Anne Arundel County Circuit Court Judge Paul F. Harris Jr. said the complaints lodged against David E. Kendall, Cheryl Mills and Heather Samuelson were egregious and the state bar couldn’t dismiss them as frivolous.
“There are allegations of destroying evidence,” Judge Harris said at a hearing.
He said the state’s rules require the bar to conduct investigations no matter who raises the complaint and can’t brush aside accusations.
The judge made the announcement a day before Mrs. Clinton releases her latest book, “What Happened,” and begins a monthslong book tour attempting to explain how she lost an election she thought she had secured.
The Maryland bar complaint was brought by Ty Clevenger, a lawyer who has pursued sanctions against Mrs. Clinton and her legal team in several venues and who is also pressing the FBI to release details of its investigation into the former top diplomat.

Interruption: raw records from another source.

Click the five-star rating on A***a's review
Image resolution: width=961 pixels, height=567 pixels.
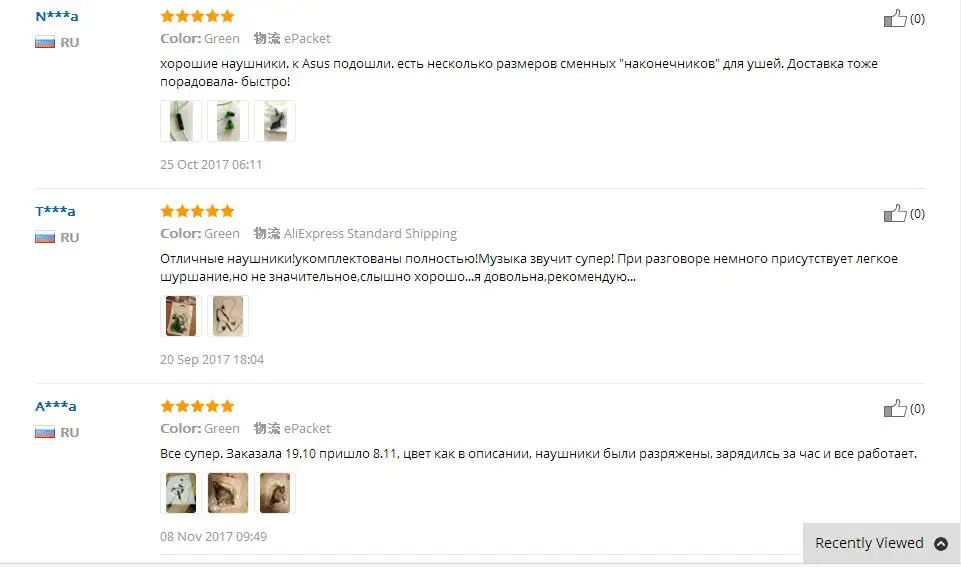[197, 406]
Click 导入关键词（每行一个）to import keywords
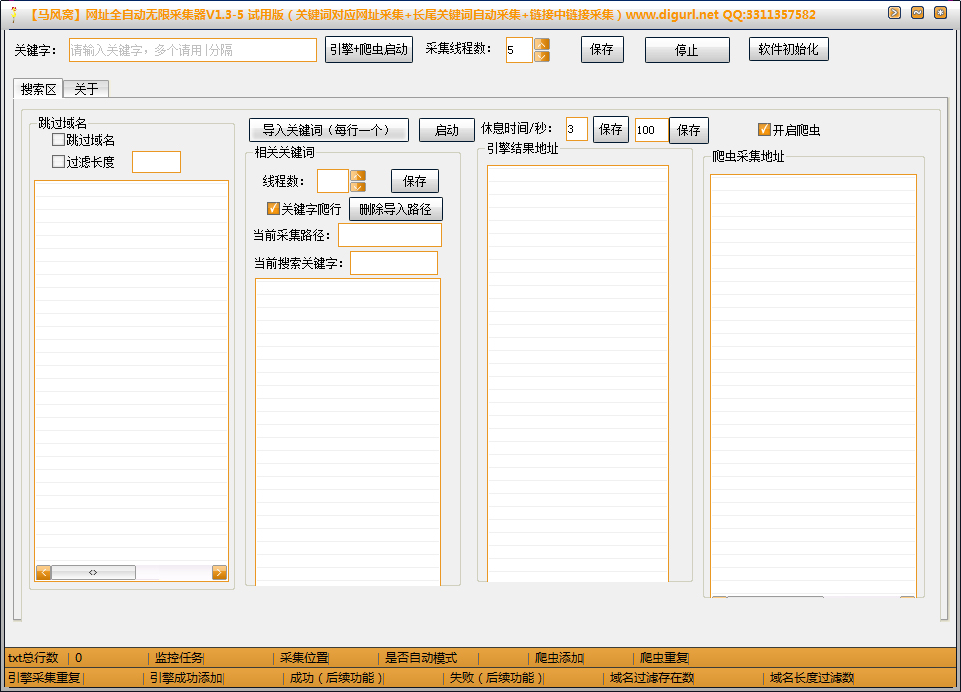 coord(327,130)
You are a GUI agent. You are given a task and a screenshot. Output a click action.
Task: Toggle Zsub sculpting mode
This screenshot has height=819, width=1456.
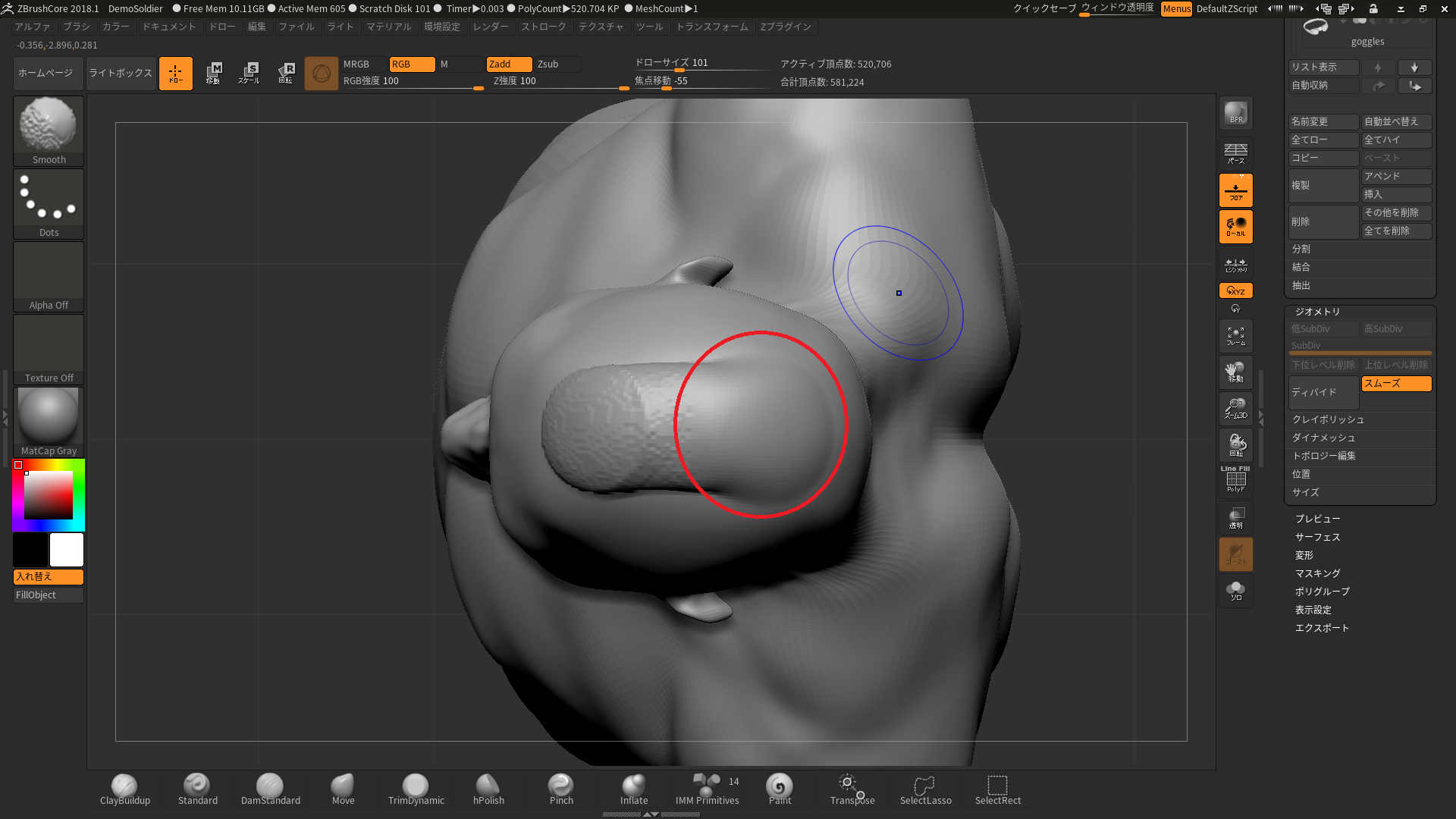[549, 63]
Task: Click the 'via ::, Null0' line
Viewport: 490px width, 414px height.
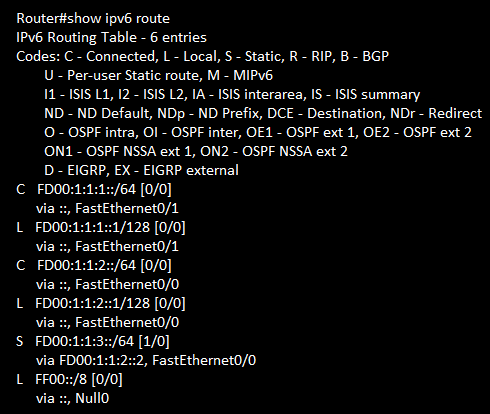Action: 72,399

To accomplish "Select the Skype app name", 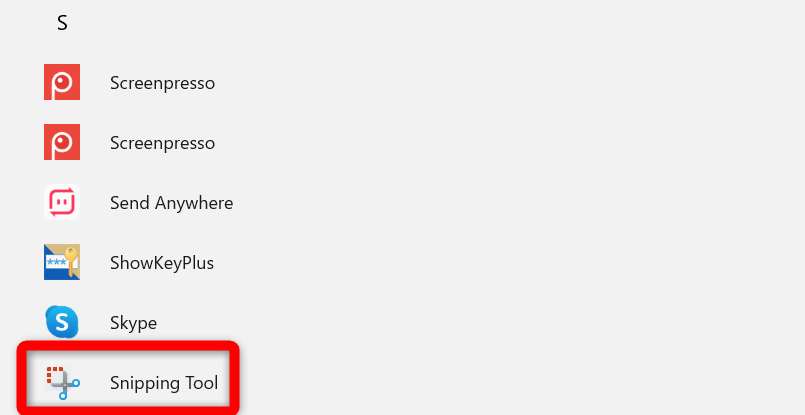I will 133,323.

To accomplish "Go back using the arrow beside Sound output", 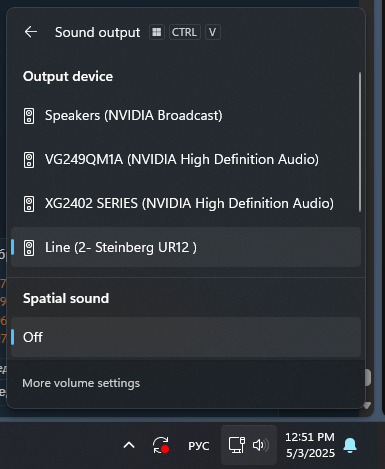I will (31, 32).
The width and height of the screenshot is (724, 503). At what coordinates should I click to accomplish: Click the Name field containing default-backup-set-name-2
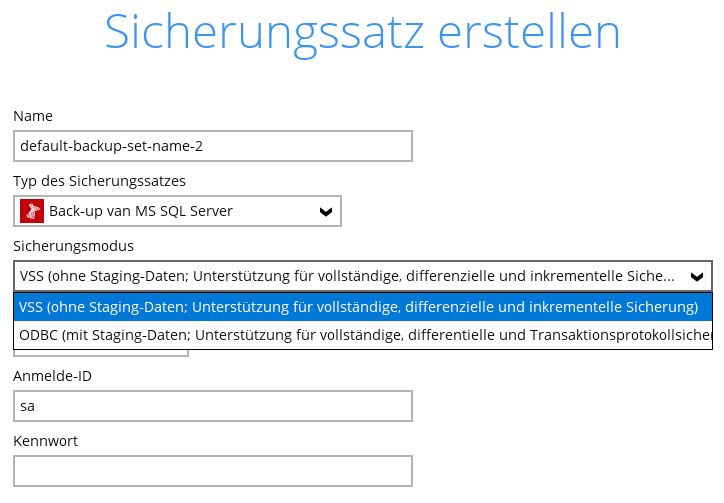point(213,146)
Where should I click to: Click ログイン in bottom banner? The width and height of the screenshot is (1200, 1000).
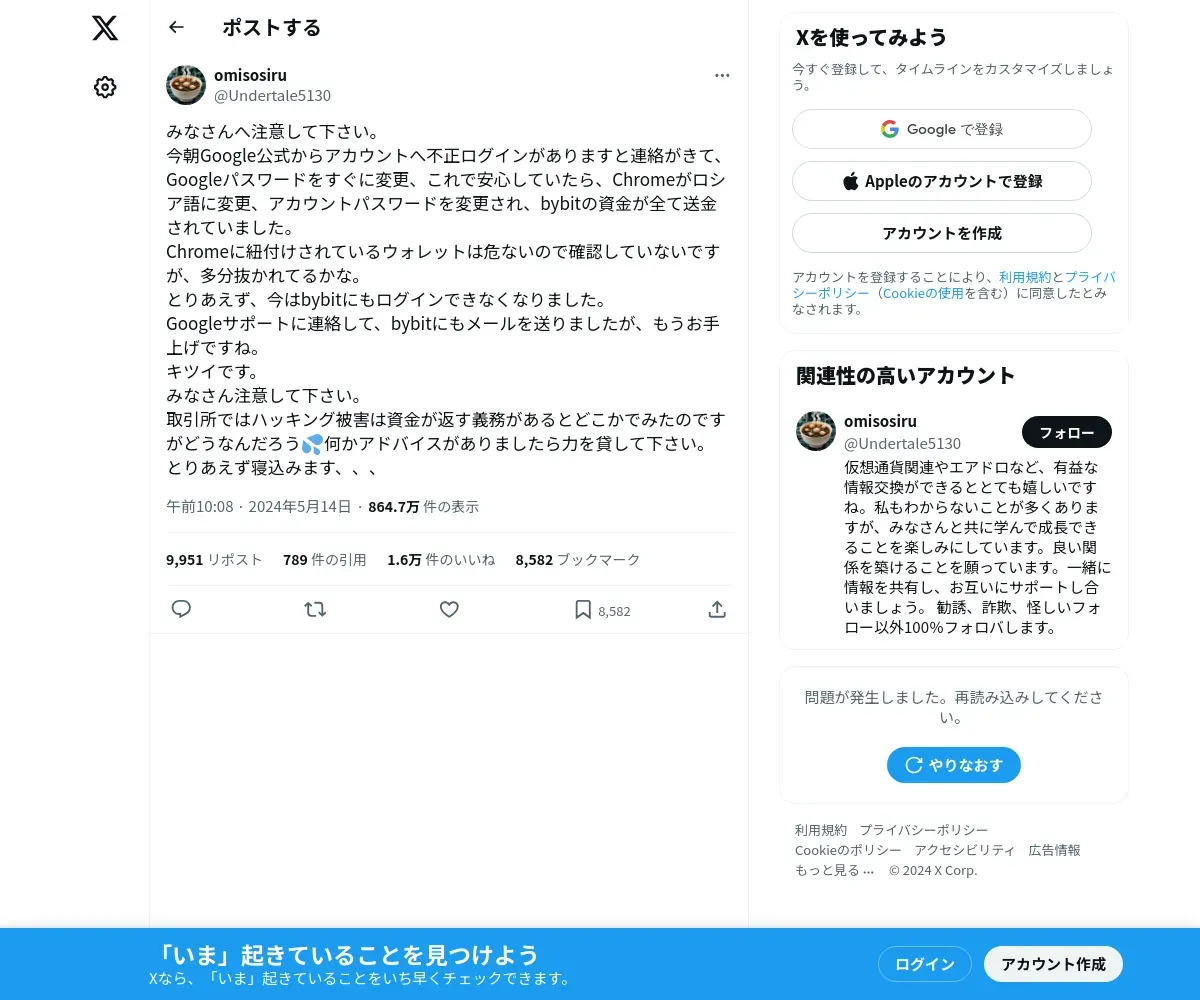925,964
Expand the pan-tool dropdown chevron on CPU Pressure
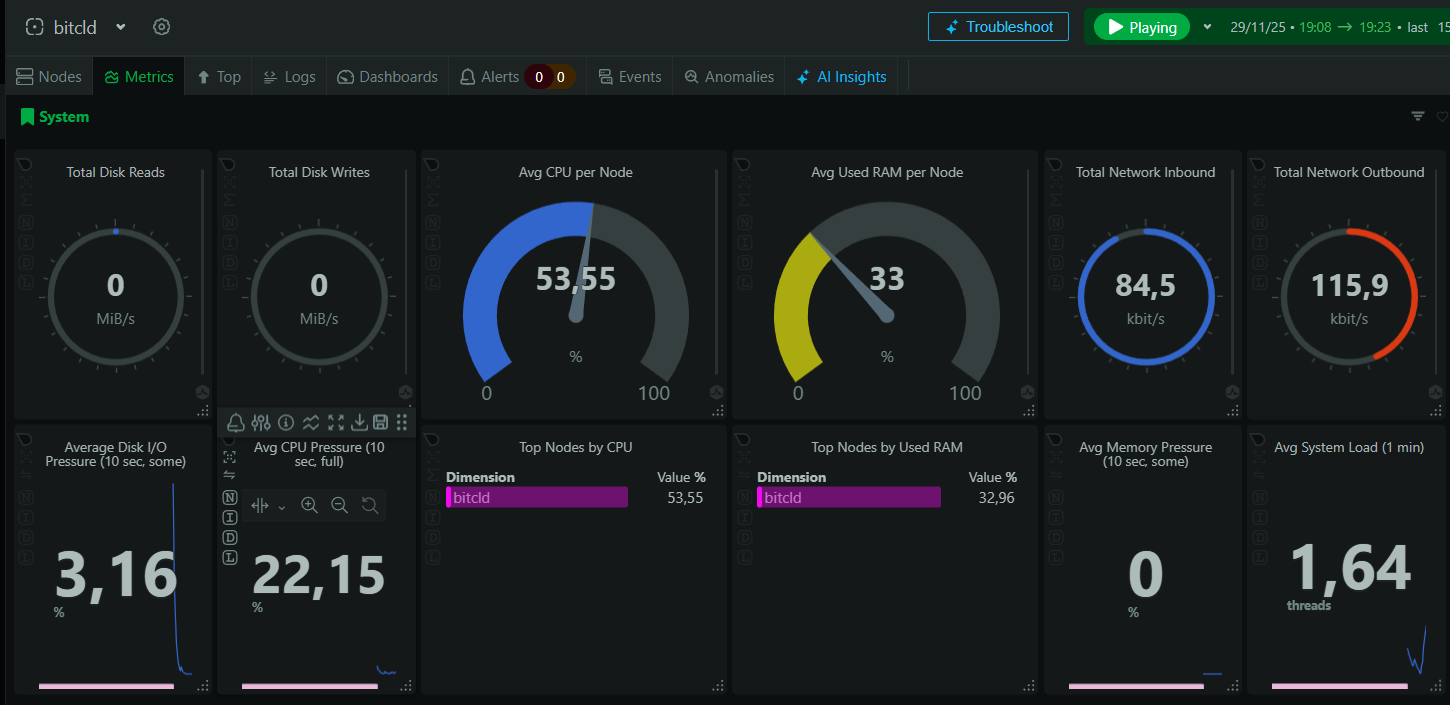The height and width of the screenshot is (705, 1450). (x=282, y=507)
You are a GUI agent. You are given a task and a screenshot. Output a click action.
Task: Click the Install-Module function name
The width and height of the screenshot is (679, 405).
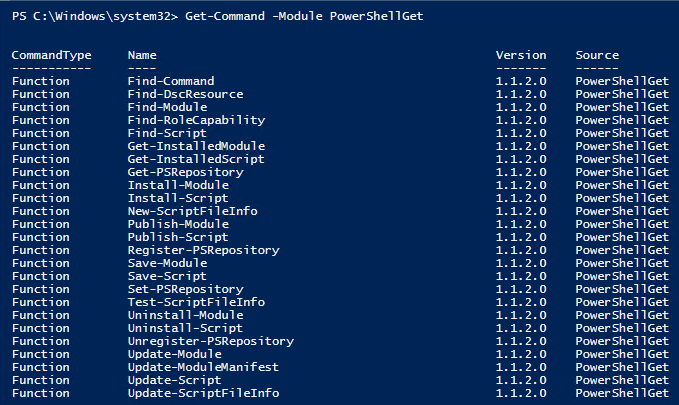[178, 185]
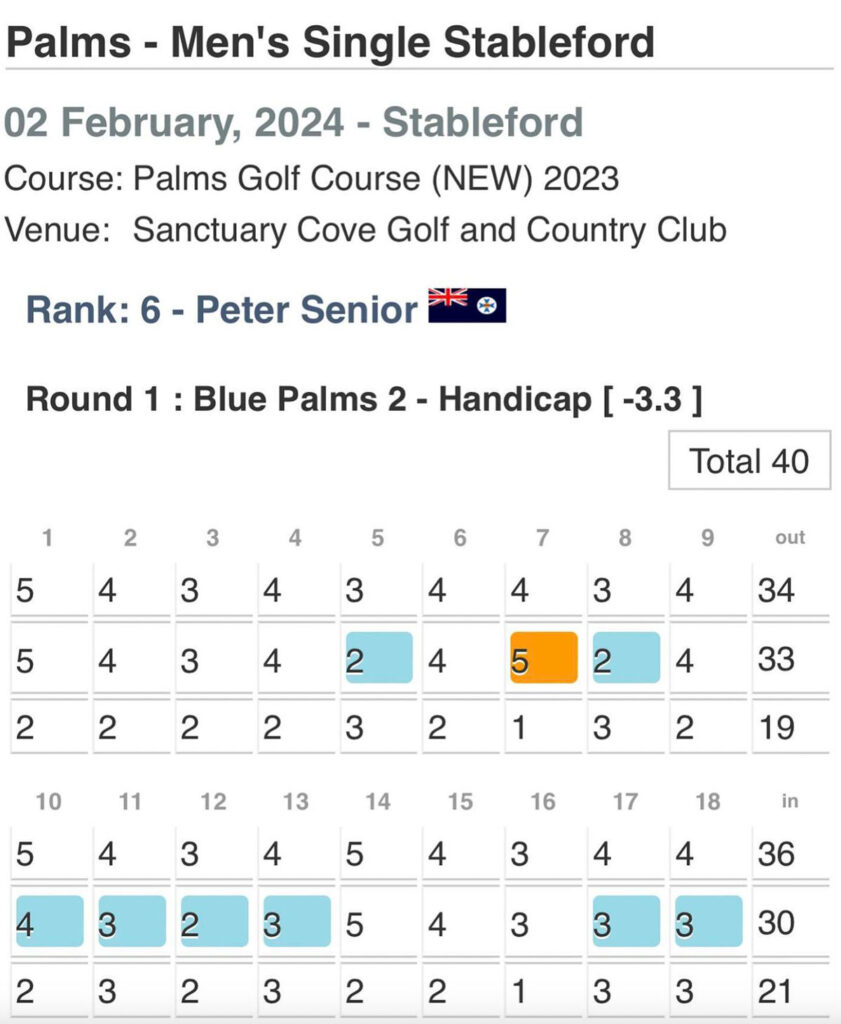841x1024 pixels.
Task: Select the Rank: 6 - Peter Senior heading
Action: coord(221,309)
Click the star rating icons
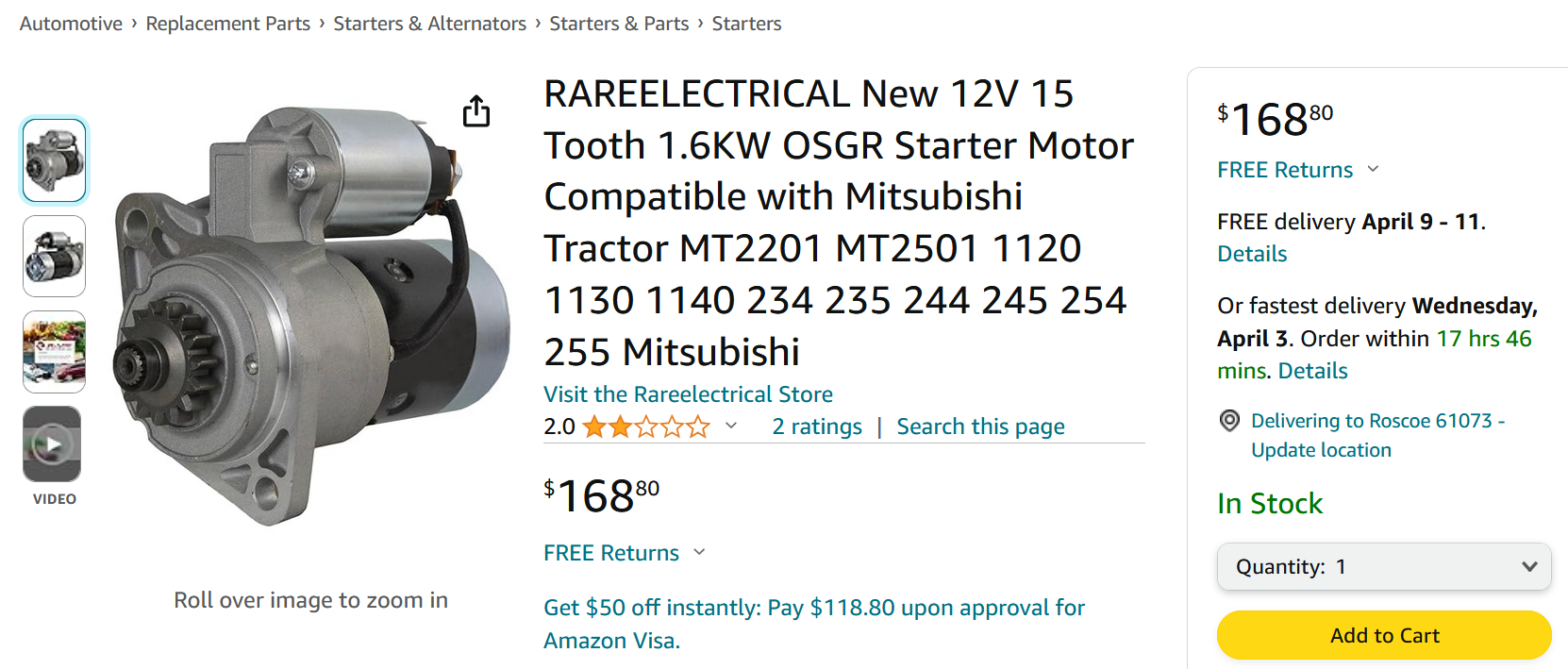1568x669 pixels. (x=646, y=427)
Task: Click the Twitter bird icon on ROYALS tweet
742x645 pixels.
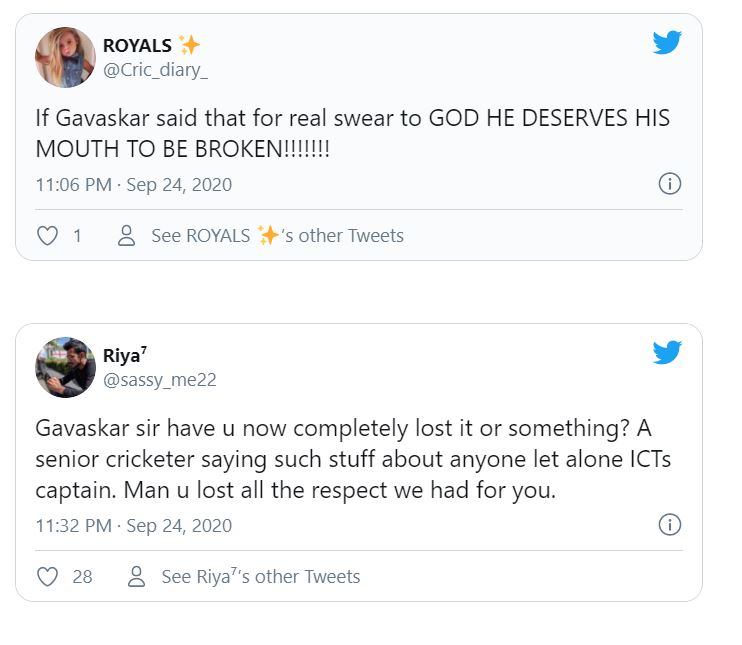Action: [667, 42]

Bars in Arkansas and the District of Columbia, as well as federal courts, brushed aside requests from Mr. Clevenger, who is seeking to have Mrs. Clinton and her attorneys suspended or disbarred.
But Judge Harris said Mr. Clevenger’s request appears to have merit and that Maryland will have to at least launch an investigation and demand a response from the lawyers, Mr. Clevenger said.
Mr. Clevenger said he won another victory in recent days when the Justice Department agreed that his case met the threshold of intense public interest.
The FBI had denied an open-records request into its investigation on grounds that there was not sufficient public interest to overcome Mrs. Clinton’s privacy rights.
Mr. Clevenger appealed to the Justice Department, which ruled that it would expedite his request — signifying it accepts his claims of public interest.
Mrs. Clinton used a secret email account tied to a server she kept at her home in New York to conduct official business while she was head of the State Department, though it was against department policy.
The FBI said the email arrangement risked national security, but it declined to recommend charges.
The bureau said Mrs. Clinton was too inept to understand the risks she was running.
After the arrangement was spotted, Mrs. Clinton belatedly returned thousands of emails to the government and deleted the rest, which she claimed were personal.
The FBI’s probe, though, found thousands of emails that were work-related but weren’t turned over to the government.
Mrs. Clinton had her attorneys scour her account, and that was what landed them in potential jeopardy.
Her email behavior turned out to be a major problem for her presidential bid, with an FBI investigation and a rolling production of her messages during the primary race and in the midst of the general election campaign.
“The most important of the mistakes I made was using personal email,” Mrs. Clinton acknowledged in an interview with “CBS Sunday Morning” ahead of her book launch.
“I said it before, I’ll say it again, that was my responsibility. It was presented in such a negative way, and I never could get out from under it and it never stopped,” Mrs. Clinton said.
The Maryland Attorney Grievance Commission tried to sideline Mr. Clevenger last year, arguing that he had “no personal knowledge of the allegations” so it wouldn’t investigate.